Please reproduce every line of the records below word for word, leaving out the pictures.
..........
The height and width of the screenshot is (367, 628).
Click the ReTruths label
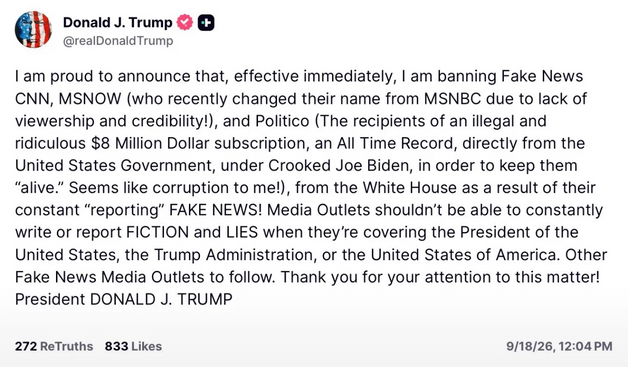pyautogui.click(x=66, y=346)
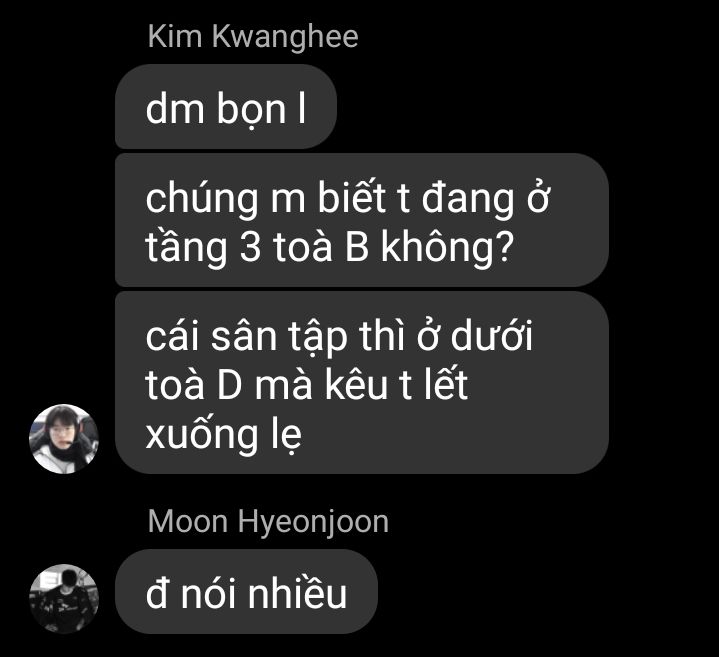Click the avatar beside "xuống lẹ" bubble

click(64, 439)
..........
**Completed task:**
The height and width of the screenshot is (367, 628).
Click the ReTruths label
pyautogui.click(x=66, y=346)
Click the avatar beside "xuống lẹ" bubble

click(64, 439)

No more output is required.